▶ [About this exercise]
A faithful copy of all the data is required; pictures should not be included.

-.-.-

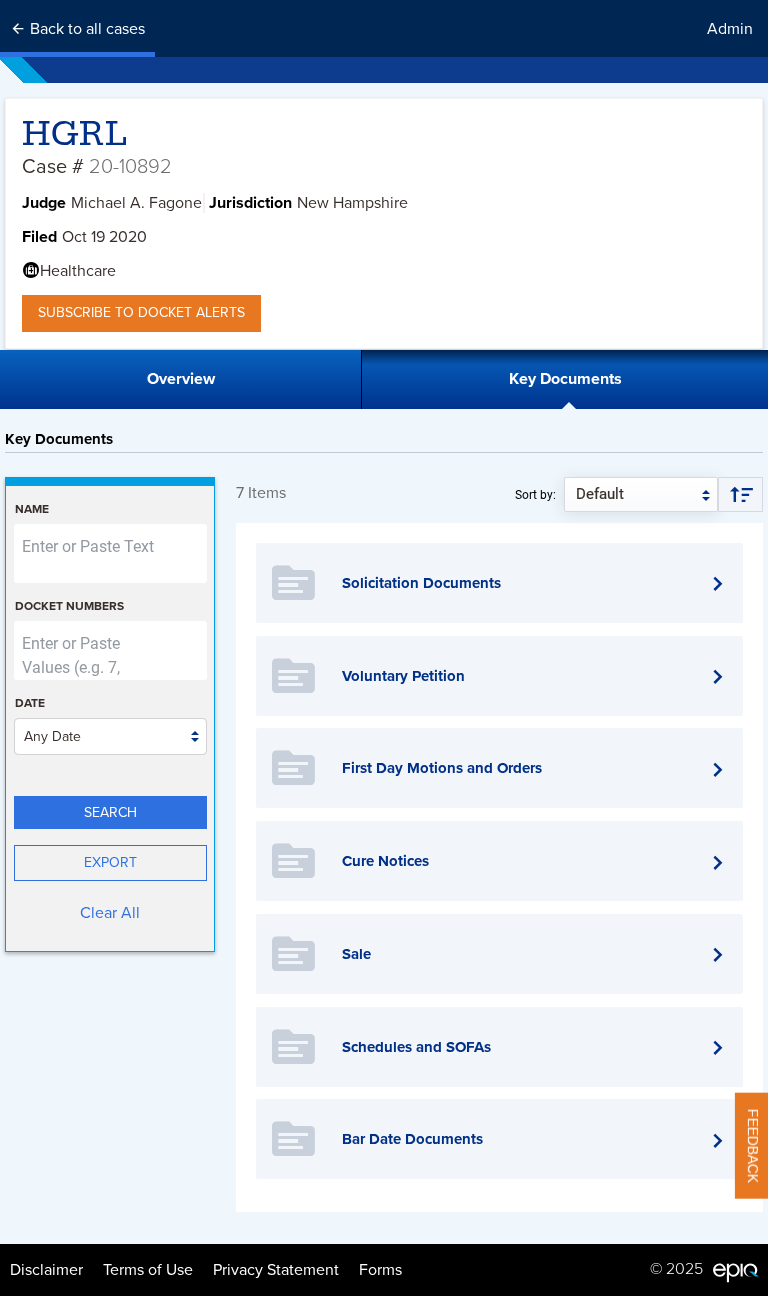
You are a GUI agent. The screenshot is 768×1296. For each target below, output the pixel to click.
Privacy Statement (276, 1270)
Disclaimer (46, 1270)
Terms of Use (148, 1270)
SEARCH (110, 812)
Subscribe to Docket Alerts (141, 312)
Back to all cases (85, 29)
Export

-.-.-

▶ [Result of this task]
You are a GUI agent. The screenshot is 768×1296. For each target below, output the pixel to click.
Privacy Statement (276, 1270)
Disclaimer (46, 1270)
Terms of Use (148, 1270)
SEARCH (110, 812)
Subscribe to Docket Alerts (141, 312)
Back to all cases (85, 29)
Export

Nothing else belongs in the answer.